**TRY IT**
In the material below, the lines to reproduce exactly are the one containing "first (80, 1385)" and all lines after it through the last.

**ENTRIES SUPPLIED**
::::::::::
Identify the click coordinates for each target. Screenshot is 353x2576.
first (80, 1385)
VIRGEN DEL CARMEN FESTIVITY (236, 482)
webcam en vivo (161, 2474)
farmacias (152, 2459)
::::::::::
**RESULT OF THE TASK**
first (80, 1385)
VIRGEN DEL CARMEN FESTIVITY (236, 482)
webcam en vivo (161, 2474)
farmacias (152, 2459)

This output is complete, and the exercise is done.